# Data for review
=== Section Start ===
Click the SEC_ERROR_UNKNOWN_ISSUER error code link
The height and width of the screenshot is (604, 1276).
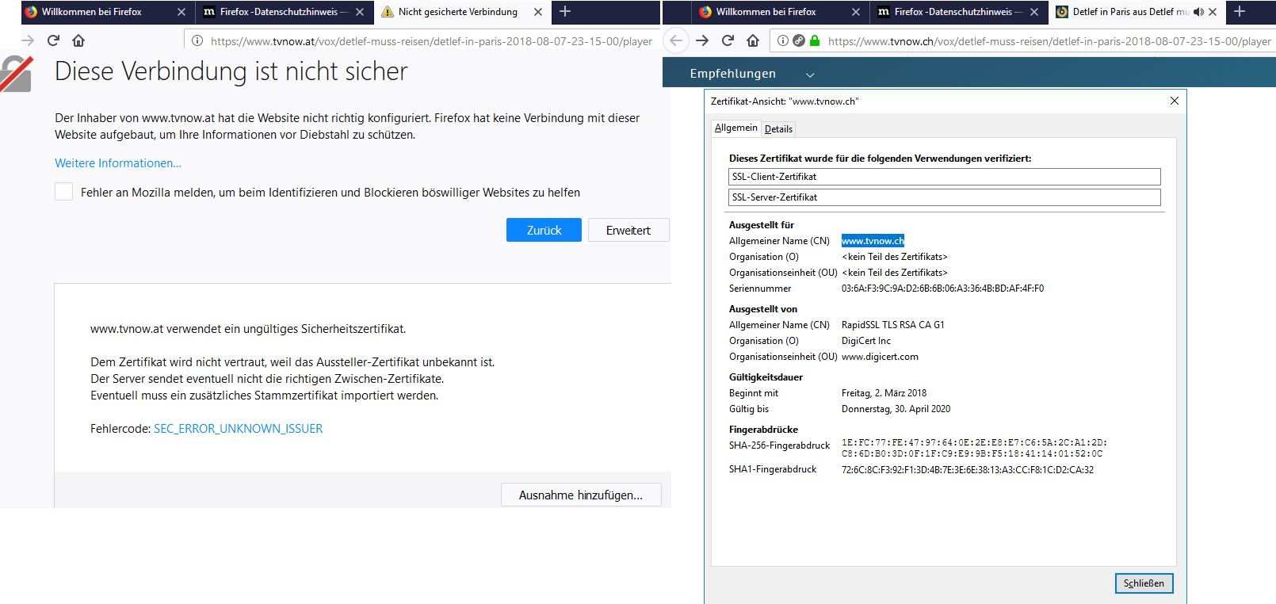pos(238,429)
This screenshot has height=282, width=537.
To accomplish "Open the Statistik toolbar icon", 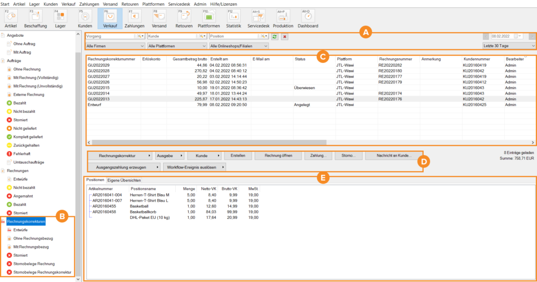I will tap(233, 18).
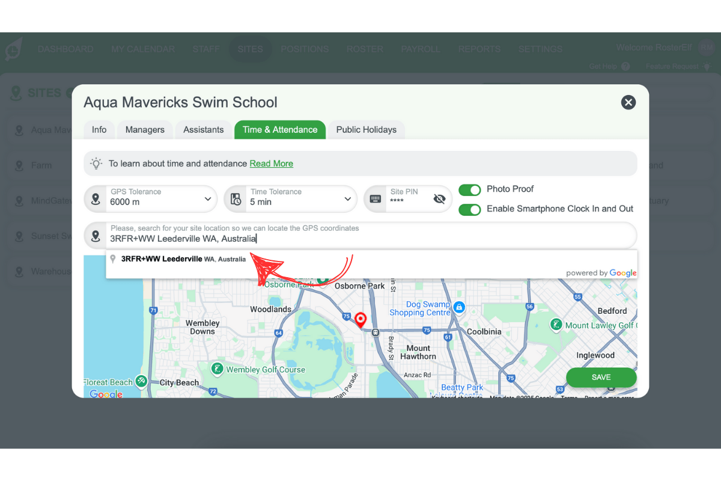Open the Public Holidays tab
This screenshot has height=481, width=721.
366,130
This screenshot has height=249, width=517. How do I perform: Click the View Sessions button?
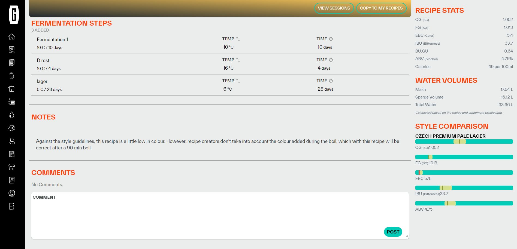point(334,8)
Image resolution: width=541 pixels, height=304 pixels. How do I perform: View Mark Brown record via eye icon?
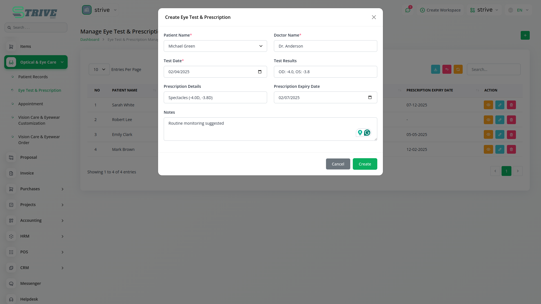488,149
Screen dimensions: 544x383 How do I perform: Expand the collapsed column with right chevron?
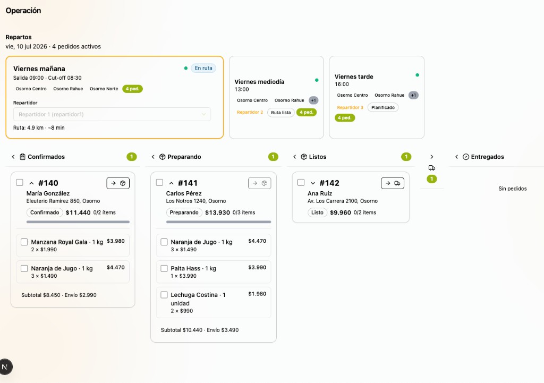pos(431,157)
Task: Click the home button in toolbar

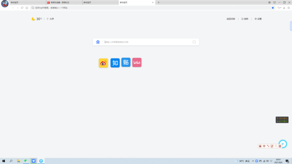Action: [x=27, y=8]
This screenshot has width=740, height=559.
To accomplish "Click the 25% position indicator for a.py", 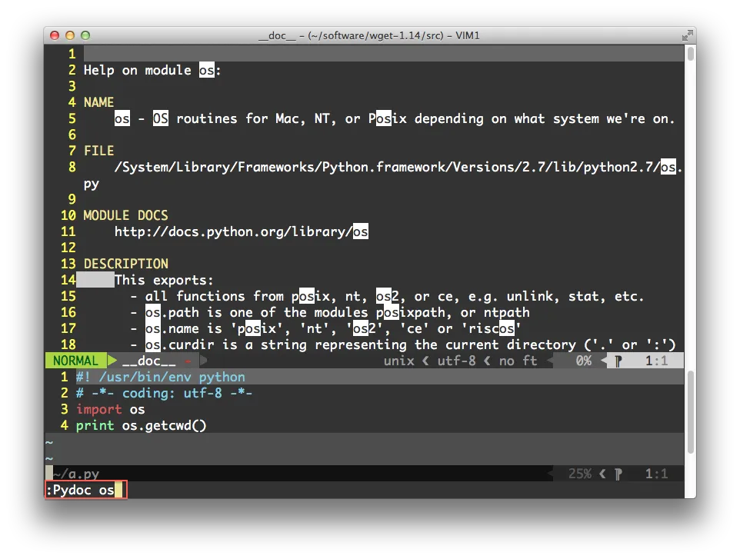I will point(579,474).
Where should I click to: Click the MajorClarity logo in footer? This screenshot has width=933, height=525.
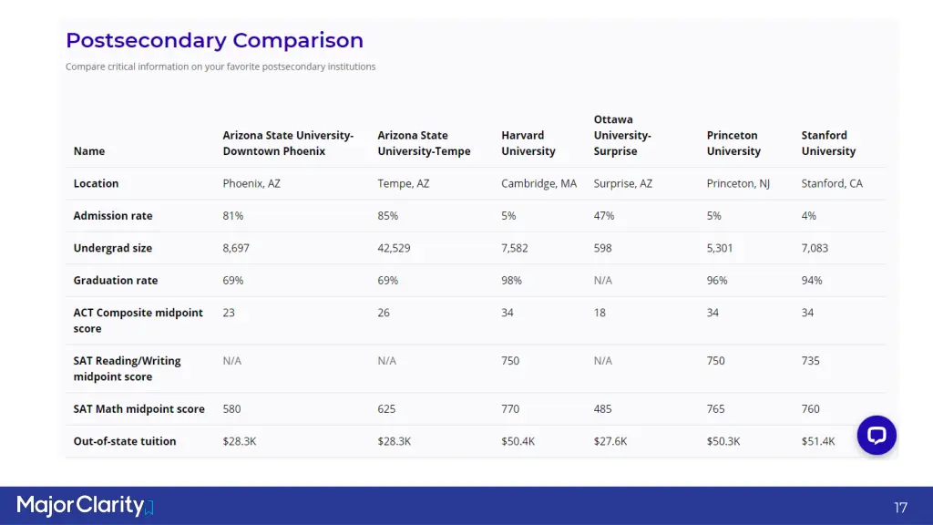click(85, 506)
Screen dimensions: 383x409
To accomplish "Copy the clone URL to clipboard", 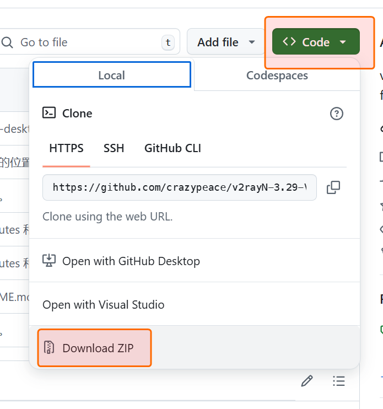I will point(333,187).
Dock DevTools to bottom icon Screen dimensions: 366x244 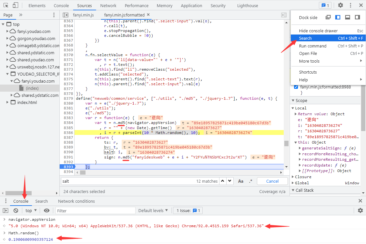(x=348, y=17)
=== Section End ===
# Task
When pictures appear in the records above, leave them out and reproduce exactly each line from the first through the line containing "This screenshot has height=282, width=537.", both included.

# Solution to this problem
Click the SEC_ERROR_UNKNOWN_ISSUER error code link
The height and width of the screenshot is (604, 1276).
pos(238,429)
This screenshot has height=282, width=537.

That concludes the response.